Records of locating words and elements

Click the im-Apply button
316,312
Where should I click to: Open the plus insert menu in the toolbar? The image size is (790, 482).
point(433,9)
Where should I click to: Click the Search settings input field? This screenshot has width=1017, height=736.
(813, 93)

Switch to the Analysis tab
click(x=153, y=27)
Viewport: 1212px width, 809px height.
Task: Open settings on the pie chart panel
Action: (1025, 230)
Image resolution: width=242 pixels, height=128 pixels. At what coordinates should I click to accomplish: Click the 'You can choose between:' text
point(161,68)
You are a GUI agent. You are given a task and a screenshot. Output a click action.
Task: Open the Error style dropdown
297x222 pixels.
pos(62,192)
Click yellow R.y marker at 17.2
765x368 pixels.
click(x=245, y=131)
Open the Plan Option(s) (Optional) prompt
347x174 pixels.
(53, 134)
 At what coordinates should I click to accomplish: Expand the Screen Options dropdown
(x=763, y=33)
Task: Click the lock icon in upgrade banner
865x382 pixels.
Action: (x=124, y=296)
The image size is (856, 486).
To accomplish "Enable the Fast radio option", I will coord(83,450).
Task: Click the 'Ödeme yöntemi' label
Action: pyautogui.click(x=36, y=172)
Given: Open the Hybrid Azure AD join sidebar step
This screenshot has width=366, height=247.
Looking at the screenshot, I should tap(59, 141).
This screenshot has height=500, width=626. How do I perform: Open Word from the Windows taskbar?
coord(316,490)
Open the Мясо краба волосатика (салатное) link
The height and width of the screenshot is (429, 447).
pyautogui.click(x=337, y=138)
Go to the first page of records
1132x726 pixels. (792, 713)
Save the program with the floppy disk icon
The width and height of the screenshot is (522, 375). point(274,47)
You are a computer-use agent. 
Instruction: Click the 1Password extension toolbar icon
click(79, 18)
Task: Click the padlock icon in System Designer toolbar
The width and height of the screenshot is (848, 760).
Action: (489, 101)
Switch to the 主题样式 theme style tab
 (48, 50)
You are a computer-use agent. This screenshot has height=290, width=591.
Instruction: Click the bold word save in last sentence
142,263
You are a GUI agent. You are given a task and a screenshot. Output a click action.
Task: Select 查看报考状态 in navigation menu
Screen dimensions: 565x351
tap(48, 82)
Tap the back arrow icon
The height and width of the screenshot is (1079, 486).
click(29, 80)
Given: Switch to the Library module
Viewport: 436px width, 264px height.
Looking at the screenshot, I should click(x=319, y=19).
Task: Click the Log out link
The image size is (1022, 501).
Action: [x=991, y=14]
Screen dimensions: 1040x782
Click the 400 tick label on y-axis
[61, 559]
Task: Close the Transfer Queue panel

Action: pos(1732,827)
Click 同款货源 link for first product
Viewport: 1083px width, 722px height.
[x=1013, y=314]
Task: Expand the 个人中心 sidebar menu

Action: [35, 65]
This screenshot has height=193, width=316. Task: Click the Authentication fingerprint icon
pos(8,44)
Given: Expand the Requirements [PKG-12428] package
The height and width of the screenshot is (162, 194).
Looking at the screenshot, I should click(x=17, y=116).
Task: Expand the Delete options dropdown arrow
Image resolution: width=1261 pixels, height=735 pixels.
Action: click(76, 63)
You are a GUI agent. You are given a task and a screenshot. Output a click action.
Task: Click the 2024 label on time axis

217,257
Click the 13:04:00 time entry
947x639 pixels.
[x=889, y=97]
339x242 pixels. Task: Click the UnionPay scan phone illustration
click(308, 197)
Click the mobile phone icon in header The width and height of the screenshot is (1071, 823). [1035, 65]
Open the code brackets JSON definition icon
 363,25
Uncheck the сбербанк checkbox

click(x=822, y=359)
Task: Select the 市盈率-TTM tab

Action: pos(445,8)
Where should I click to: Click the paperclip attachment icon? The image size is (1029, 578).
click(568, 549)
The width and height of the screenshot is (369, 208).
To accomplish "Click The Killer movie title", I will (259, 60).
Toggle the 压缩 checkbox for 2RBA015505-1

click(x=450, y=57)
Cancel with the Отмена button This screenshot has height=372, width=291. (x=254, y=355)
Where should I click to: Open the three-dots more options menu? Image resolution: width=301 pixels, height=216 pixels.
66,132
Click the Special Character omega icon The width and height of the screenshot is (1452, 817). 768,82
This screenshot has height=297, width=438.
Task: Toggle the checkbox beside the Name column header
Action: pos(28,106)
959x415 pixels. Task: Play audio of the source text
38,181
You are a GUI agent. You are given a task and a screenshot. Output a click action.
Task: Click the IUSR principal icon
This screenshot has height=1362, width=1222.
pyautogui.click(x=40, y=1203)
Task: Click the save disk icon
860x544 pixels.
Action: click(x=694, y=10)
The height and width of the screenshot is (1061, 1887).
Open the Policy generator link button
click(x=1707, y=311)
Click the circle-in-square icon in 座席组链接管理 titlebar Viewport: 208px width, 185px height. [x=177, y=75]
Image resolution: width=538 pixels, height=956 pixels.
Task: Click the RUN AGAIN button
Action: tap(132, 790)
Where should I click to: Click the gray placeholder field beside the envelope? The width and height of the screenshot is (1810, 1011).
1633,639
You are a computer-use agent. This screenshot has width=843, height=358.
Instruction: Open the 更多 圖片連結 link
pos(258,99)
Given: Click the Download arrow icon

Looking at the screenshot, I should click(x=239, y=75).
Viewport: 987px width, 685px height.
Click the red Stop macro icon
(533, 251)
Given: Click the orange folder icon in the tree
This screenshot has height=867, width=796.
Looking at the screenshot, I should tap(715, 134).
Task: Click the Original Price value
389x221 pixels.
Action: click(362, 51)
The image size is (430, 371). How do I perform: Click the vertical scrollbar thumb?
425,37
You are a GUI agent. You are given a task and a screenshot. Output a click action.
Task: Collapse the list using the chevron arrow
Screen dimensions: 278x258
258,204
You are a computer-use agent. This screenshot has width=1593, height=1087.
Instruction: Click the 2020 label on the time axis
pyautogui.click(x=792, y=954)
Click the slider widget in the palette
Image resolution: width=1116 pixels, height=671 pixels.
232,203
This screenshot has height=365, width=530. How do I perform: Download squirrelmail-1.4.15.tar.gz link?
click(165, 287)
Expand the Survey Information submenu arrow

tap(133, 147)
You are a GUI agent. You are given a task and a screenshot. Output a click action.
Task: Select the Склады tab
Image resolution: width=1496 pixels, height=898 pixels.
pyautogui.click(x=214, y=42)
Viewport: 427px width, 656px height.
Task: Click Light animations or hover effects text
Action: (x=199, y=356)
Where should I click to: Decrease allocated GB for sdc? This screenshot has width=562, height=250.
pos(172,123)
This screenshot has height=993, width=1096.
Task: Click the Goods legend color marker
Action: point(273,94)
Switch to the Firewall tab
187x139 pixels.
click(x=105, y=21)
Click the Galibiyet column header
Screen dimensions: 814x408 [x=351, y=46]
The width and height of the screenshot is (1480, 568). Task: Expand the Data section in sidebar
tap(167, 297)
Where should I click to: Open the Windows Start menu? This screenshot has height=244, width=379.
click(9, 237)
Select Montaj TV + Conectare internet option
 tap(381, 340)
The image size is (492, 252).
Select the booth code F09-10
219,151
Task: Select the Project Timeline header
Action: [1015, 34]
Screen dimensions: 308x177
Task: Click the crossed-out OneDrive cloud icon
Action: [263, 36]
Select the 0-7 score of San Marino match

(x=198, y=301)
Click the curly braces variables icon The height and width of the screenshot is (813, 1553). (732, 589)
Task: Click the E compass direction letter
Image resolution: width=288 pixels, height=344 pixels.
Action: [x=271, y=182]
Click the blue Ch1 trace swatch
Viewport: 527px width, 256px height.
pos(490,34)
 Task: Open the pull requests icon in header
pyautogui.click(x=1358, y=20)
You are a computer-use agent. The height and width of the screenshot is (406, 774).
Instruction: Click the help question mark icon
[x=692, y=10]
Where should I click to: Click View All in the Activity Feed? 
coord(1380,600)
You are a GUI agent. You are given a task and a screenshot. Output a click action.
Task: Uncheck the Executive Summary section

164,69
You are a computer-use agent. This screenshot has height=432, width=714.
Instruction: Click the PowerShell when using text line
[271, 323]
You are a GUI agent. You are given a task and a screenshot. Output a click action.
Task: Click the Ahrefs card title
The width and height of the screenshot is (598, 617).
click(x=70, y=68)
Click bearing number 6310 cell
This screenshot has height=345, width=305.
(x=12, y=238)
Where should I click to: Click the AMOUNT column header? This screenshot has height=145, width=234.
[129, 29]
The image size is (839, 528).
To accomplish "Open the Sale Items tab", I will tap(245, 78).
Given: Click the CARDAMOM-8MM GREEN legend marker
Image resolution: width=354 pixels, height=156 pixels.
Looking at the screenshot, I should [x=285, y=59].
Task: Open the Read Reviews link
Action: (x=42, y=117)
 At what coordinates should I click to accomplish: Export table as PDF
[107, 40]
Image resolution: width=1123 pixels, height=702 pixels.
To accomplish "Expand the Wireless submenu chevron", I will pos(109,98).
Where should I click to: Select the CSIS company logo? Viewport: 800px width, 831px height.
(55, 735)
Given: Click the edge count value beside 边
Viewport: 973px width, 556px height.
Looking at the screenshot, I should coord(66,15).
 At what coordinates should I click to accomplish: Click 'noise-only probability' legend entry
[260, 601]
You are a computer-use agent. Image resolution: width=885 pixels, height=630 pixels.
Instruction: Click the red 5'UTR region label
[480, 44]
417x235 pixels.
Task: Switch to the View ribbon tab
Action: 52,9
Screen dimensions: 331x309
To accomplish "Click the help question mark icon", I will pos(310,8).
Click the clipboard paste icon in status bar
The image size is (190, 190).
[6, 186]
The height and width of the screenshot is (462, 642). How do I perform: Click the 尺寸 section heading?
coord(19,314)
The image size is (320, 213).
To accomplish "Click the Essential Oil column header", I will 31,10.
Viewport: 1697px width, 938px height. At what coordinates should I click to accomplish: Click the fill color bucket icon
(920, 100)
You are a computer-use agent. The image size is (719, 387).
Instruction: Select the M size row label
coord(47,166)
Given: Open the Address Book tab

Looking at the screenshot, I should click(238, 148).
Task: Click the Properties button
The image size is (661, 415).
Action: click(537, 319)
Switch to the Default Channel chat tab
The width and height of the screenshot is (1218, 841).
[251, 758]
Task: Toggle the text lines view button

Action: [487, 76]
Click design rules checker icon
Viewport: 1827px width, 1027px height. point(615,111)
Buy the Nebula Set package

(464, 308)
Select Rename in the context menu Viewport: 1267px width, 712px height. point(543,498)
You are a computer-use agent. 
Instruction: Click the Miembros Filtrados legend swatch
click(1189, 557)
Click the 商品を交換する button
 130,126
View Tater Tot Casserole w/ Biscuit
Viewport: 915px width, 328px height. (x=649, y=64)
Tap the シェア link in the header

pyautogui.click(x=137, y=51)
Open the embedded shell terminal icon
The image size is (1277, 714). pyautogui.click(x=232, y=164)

> What is being asked: Can you convert the rows above, everything from the line that contains "Click the curly" down to the line that contains "Looking at the screenshot, I should coord(66,15).", into a JSON list of strings, one string per line, with blank lines left out?

> Final result:
[
  "Click the curly braces variables icon The height and width of the screenshot is (813, 1553). (732, 589)",
  "Task: Click the E compass direction letter",
  "Image resolution: width=288 pixels, height=344 pixels.",
  "Action: [x=271, y=182]",
  "Click the blue Ch1 trace swatch",
  "Viewport: 527px width, 256px height.",
  "pos(490,34)",
  " Task: Open the pull requests icon in header",
  "pyautogui.click(x=1358, y=20)",
  "You are a computer-use agent. The height and width of the screenshot is (406, 774).",
  "Instruction: Click the help question mark icon",
  "[x=692, y=10]",
  "Where should I click to: Click View All in the Activity Feed? ",
  "coord(1380,600)",
  "You are a GUI agent. You are given a task and a screenshot. Output a click action.",
  "Task: Uncheck the Executive Summary section",
  "164,69",
  "You are a computer-use agent. This screenshot has height=432, width=714.",
  "Instruction: Click the PowerShell when using text line",
  "[271, 323]",
  "You are a GUI agent. You are given a task and a screenshot. Output a click action.",
  "Task: Click the Ahrefs card title",
  "The width and height of the screenshot is (598, 617).",
  "click(x=70, y=68)",
  "Click bearing number 6310 cell",
  "This screenshot has height=345, width=305.",
  "(x=12, y=238)",
  "Where should I click to: Click the AMOUNT column header? This screenshot has height=145, width=234.",
  "[129, 29]",
  "The image size is (839, 528).",
  "To accomplish \"Open the Sale Items tab\", I will tap(245, 78).",
  "Given: Click the CARDAMOM-8MM GREEN legend marker",
  "Image resolution: width=354 pixels, height=156 pixels.",
  "Looking at the screenshot, I should [x=285, y=59].",
  "Task: Open the Read Reviews link",
  "Action: (x=42, y=117)",
  " At what coordinates should I click to accomplish: Export table as PDF",
  "[107, 40]",
  "Image resolution: width=1123 pixels, height=702 pixels.",
  "To accomplish \"Expand the Wireless submenu chevron\", I will pos(109,98).",
  "Where should I click to: Select the CSIS company logo? Viewport: 800px width, 831px height.",
  "(55, 735)",
  "Given: Click the edge count value beside 边",
  "Viewport: 973px width, 556px height.",
  "Looking at the screenshot, I should coord(66,15)."
]